| EXERCISE |
Please retype the records below exactly, from the first line down to and including the line with "Click the Default.htm".

| Records from a dataset |
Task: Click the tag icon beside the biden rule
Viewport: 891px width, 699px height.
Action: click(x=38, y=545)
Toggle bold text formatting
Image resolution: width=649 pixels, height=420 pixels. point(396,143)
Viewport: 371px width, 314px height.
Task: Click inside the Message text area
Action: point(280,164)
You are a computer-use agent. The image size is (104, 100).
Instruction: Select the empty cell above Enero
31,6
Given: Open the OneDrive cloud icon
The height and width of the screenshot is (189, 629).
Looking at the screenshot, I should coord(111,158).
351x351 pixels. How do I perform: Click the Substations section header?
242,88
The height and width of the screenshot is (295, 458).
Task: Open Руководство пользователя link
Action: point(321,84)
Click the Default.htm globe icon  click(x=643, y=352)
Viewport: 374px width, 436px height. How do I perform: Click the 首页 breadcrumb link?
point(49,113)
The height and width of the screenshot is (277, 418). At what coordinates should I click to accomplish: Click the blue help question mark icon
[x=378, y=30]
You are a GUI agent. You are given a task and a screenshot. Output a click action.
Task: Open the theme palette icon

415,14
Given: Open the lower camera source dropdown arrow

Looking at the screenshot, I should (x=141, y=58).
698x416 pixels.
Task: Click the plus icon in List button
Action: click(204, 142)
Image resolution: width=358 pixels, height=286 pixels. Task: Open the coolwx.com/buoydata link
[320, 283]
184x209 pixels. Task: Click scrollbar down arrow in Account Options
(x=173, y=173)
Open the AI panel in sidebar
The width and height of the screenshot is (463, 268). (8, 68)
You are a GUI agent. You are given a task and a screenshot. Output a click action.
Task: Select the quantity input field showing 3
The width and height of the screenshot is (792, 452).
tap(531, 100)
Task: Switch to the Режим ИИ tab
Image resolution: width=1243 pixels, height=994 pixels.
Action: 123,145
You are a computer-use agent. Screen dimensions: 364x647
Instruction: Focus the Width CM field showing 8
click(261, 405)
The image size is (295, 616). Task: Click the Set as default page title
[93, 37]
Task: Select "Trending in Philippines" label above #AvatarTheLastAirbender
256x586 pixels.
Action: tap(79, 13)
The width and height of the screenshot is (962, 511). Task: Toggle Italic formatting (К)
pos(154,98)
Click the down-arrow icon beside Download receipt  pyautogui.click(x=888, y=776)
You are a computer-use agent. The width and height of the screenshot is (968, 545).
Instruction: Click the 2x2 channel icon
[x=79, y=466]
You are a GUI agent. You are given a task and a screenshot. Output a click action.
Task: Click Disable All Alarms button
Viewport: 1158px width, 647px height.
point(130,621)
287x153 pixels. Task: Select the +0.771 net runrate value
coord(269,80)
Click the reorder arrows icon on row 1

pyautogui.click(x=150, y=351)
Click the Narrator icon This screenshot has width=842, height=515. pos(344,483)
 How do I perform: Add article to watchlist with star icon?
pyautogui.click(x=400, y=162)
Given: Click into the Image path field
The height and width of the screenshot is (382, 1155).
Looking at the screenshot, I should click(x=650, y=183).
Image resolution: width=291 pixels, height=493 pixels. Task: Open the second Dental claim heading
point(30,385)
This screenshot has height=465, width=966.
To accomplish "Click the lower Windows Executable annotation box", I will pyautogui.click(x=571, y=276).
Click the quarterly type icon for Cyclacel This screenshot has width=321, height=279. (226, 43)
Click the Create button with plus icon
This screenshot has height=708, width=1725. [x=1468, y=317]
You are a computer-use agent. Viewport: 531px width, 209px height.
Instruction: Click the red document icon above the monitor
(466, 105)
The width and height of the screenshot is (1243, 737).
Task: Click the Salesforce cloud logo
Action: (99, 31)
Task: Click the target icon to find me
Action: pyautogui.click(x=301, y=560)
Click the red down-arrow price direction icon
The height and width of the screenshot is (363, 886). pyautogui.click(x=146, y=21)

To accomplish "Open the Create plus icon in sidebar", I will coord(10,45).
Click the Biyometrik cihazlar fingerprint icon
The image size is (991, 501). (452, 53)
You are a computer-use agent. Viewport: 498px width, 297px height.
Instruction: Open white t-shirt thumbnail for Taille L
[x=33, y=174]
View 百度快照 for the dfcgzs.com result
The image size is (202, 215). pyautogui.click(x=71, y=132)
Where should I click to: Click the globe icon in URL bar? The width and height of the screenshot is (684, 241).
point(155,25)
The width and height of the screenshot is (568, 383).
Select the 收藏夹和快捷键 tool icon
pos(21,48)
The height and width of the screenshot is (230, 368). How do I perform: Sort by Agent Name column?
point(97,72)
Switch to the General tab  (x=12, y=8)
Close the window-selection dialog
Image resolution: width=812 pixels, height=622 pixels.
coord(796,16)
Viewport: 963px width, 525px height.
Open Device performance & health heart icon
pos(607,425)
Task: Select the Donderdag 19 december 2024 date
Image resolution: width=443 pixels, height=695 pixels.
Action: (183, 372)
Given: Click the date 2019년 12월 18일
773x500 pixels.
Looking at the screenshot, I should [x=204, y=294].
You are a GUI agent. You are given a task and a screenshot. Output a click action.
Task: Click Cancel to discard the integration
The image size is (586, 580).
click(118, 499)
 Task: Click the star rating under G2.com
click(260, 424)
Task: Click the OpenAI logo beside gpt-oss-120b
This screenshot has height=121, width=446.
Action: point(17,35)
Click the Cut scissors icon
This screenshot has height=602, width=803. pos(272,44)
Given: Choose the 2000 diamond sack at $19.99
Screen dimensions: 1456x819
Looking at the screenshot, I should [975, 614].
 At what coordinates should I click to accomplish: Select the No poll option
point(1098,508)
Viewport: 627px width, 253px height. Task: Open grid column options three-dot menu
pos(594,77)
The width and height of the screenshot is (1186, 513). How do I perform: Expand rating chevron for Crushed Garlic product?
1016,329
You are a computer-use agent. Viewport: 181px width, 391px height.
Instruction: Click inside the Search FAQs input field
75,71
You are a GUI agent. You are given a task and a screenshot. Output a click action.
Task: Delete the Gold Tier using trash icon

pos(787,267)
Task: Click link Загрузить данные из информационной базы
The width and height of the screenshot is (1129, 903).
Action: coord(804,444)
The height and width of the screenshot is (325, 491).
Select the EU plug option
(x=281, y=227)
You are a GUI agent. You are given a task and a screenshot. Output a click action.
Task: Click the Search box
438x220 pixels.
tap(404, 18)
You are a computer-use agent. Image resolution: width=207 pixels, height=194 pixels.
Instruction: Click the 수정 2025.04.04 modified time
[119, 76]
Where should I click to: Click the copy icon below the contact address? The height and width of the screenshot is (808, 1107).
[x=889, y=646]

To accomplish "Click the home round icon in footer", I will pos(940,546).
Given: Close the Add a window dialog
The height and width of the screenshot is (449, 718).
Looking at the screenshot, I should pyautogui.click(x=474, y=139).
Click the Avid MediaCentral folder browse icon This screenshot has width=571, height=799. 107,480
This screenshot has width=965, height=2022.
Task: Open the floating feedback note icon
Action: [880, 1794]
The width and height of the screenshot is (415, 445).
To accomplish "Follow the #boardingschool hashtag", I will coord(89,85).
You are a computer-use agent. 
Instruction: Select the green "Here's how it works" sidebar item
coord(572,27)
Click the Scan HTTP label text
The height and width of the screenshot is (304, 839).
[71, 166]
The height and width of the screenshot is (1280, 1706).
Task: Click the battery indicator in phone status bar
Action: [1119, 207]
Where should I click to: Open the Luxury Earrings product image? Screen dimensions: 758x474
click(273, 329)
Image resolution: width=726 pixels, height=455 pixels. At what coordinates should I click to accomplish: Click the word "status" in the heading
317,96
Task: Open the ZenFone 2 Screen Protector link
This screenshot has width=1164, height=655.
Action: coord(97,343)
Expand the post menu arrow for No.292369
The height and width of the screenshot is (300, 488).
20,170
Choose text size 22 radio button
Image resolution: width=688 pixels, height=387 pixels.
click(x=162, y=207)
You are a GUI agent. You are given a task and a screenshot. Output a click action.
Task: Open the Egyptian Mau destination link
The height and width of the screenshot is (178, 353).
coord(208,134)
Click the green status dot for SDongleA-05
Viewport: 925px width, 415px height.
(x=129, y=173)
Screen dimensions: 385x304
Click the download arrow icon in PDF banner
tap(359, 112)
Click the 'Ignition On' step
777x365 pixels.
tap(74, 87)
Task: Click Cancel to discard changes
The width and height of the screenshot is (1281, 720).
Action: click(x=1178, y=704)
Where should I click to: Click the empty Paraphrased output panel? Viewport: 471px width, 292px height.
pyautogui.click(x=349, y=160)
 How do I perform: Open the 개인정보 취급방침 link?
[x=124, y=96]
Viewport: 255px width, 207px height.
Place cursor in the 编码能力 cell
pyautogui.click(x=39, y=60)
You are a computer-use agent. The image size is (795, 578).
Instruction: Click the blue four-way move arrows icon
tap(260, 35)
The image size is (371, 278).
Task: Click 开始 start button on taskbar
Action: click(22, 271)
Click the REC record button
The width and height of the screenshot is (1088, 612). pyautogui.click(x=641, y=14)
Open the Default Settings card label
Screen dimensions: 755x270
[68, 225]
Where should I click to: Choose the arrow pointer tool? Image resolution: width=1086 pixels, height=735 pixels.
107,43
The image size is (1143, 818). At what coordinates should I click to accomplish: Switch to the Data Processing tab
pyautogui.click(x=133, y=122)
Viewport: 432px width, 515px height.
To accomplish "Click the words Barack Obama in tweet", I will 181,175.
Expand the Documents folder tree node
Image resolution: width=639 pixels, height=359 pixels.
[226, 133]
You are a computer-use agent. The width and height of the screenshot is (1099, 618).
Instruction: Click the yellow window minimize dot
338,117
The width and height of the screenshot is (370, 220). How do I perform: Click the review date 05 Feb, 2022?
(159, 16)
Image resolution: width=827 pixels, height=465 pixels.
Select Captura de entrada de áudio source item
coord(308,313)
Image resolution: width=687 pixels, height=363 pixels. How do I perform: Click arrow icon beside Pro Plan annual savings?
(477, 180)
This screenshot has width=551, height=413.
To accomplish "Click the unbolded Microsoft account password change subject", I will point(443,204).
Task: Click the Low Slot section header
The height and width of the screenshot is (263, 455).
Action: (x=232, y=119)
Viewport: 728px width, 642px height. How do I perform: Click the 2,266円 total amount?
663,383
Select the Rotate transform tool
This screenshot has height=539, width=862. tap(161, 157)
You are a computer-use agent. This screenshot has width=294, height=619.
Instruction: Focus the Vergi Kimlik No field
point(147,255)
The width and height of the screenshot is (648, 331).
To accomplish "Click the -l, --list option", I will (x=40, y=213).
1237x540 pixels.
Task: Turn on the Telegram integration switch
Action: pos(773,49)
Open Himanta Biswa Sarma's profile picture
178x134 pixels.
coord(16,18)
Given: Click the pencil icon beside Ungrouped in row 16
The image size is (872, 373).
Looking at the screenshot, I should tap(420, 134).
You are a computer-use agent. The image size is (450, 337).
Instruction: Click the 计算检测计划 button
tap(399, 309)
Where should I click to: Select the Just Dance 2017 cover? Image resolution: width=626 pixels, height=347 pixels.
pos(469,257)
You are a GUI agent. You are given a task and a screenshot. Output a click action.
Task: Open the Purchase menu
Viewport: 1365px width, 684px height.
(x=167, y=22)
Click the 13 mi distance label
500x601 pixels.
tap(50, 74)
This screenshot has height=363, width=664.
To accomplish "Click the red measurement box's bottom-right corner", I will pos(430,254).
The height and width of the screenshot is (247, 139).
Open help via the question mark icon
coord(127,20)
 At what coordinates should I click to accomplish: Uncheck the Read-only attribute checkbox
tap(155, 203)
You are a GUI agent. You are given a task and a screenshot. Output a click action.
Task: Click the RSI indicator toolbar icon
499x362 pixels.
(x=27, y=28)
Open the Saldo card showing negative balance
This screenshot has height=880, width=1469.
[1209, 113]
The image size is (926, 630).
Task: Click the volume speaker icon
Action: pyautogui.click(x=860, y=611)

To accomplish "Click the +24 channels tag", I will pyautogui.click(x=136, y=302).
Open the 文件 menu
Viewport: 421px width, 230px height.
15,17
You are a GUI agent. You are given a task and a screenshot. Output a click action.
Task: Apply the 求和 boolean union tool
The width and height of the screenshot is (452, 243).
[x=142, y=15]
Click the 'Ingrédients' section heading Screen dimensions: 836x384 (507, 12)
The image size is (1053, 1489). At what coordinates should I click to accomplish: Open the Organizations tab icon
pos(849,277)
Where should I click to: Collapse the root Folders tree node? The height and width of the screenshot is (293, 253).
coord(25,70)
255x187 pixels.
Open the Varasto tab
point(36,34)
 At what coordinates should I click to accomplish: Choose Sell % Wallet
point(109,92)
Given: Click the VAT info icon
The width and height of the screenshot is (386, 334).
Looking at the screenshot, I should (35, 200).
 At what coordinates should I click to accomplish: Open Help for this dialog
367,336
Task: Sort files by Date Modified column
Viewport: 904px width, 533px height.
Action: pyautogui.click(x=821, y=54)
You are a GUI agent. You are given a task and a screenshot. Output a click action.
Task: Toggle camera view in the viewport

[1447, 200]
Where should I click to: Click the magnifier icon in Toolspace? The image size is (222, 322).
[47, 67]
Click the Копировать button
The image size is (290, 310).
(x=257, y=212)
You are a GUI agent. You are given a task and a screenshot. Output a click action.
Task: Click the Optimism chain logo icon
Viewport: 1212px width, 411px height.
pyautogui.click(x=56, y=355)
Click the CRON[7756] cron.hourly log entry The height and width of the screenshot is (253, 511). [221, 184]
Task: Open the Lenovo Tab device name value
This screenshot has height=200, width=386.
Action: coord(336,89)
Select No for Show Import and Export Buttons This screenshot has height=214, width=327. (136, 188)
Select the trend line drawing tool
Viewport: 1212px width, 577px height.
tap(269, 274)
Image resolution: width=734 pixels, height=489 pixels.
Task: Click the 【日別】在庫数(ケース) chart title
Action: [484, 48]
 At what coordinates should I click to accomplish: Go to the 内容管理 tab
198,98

| ANSWER |
Task: Click the tag icon beside the biden rule
Viewport: 891px width, 699px height.
Action: click(x=38, y=545)
Toggle bold text formatting
Image resolution: width=649 pixels, height=420 pixels. point(396,143)
Viewport: 371px width, 314px height.
Task: Click inside the Message text area
Action: point(280,164)
You are a computer-use agent. The image size is (104, 100).
Instruction: Select the empty cell above Enero
31,6
Given: Open the OneDrive cloud icon
The height and width of the screenshot is (189, 629).
Looking at the screenshot, I should coord(111,158).
351x351 pixels. How do I perform: Click the Substations section header?
242,88
The height and width of the screenshot is (295, 458).
Task: Open Руководство пользователя link
Action: point(321,84)
Click the Default.htm globe icon  click(x=643, y=352)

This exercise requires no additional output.